**Ausgewählter Auszug:**
══════════════════════════════

Christiane Rinser-Schrut
16.08.2024

Das Schicksal zwingen, und zwar mit Magie: Diesem Thema widmet sich die Sonderausstellung im Landesmuseum für Vorgeschichte in Halle noch bis zum 13. Oktober.

Zuvor geht der Besucher jedoch in das zweite Obergeschoss, denn da erwartet ihn die Himmelsscheibe von Nebra. Sehr beeindruckend ist dieser Raum gestaltet, ganz dunkel, nur oben leuchten ein paar LED-Sterne. Der Weg führt um eine Wand, in der Mitte des Raums steht die Säule mit der Himmelsscheibe, die der Besucher zunächst von der Rückseite her sieht. Einmal auf die andere Seite gewechselt, und der Kalender aus dem 16. Jahrhundert vor Christi Geburt leuchtet dem Staunenden hell entgegen.

Etwa so groß wie eine Pizza ist die goldbestückte Bronzescheibe, die den Vollmond, die Plejaden, andere Sterne, eine Mondsichel etwa vier Tage nach Neumond und den Sonnenaufgang sowie -untergang anzeigt. Hinter einem Fenster am Rand des Raumes befinden sich die weiteren Stücke, die zusammen mit der Himmelsscheibe gefunden wurden.

Der Fund gelang erst 1999, und zwar von kriminellen Schatzsuchern. In Sachsen-Anhalt gilt das Schatzregal, sodass Funde ans Land hätten abgegeben werden müssen beziehungsweise gar nicht erst hätten ausgegraben werden dürfen. Die Himmelsscheibe wurde jedoch ausgegraben und nicht abgegeben, dafür unsachgemäß gereinigt – die Kratzspuren sieht man noch immer – und erst 2002 gesichert. Seit 2013 gehört sie aufgrund der Bedeutung der ältesten konkreten Himmelsdarstellung der Menschheit zum UNESCO-Weltdokumentenerbe.

══════════════════════════════

**Bereitgestelltes Material:**
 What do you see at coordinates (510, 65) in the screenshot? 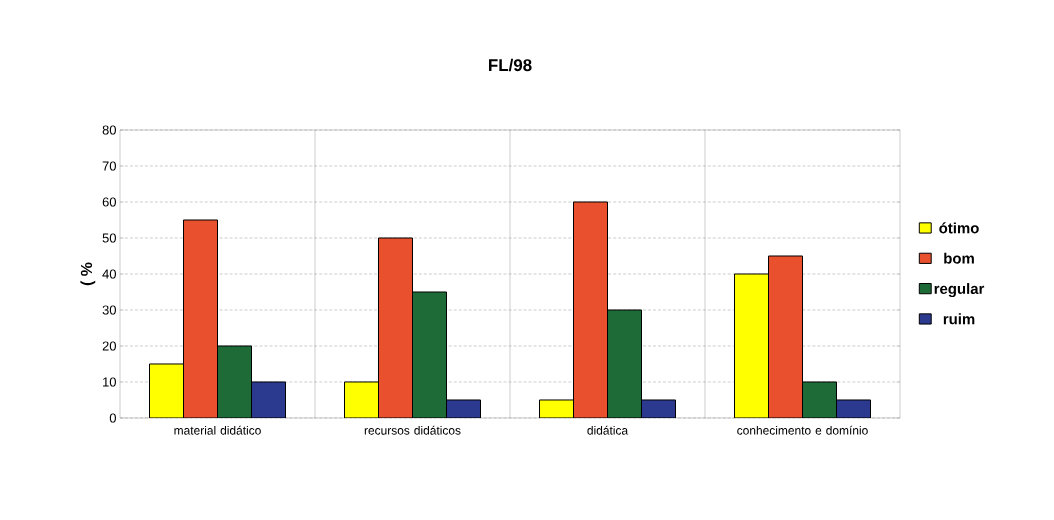
I see `chart-title: FL/98` at bounding box center [510, 65].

══════════════════════════════

**Aufgabe A:**
Geben Sie den Abschnitt aus dem Auszug über die Himmelsscheibe von Nebra, der mit den Worten „Zuvor geht der“ beginnt und mit „Staunenden hell entgegen.“ endet, erneut wieder und tauschen Sie darin „Säule“ gegen „Vitrine“ aus.
**Aufgabe B:**
Beantworten Sie anhand des Auszugs über die Himmelsscheibe von Nebra:
(i) Bis zu welchem Tag läuft die Sonderausstellung im Landesmuseum für Vorgeschichte in Halle?
(ii) In welchem Jahr wurde die Himmelsscheibe gefunden?
(iii) Seit welchem Jahr gehört sie zum UNESCO-Weltdokumentenerbe?

**Ihre Antwort A:**
Zuvor geht der Besucher jedoch in das zweite Obergeschoss, denn da erwartet ihn die Himmelsscheibe von Nebra. Sehr beeindruckend ist dieser Raum gestaltet, ganz dunkel, nur oben leuchten ein paar LED-Sterne. Der Weg führt um eine Wand, in der Mitte des Raums steht die Vitrine mit der Himmelsscheibe, die der Besucher zunächst von der Rückseite her sieht. Einmal auf die andere Seite gewechselt, und der Kalender aus dem 16. Jahrhundert vor Christi Geburt leuchtet dem Staunenden hell entgegen.

**Ihre Antwort B:**
(i) Bis zum 13. Oktober.
(ii) 1999.
(iii) Seit 2013.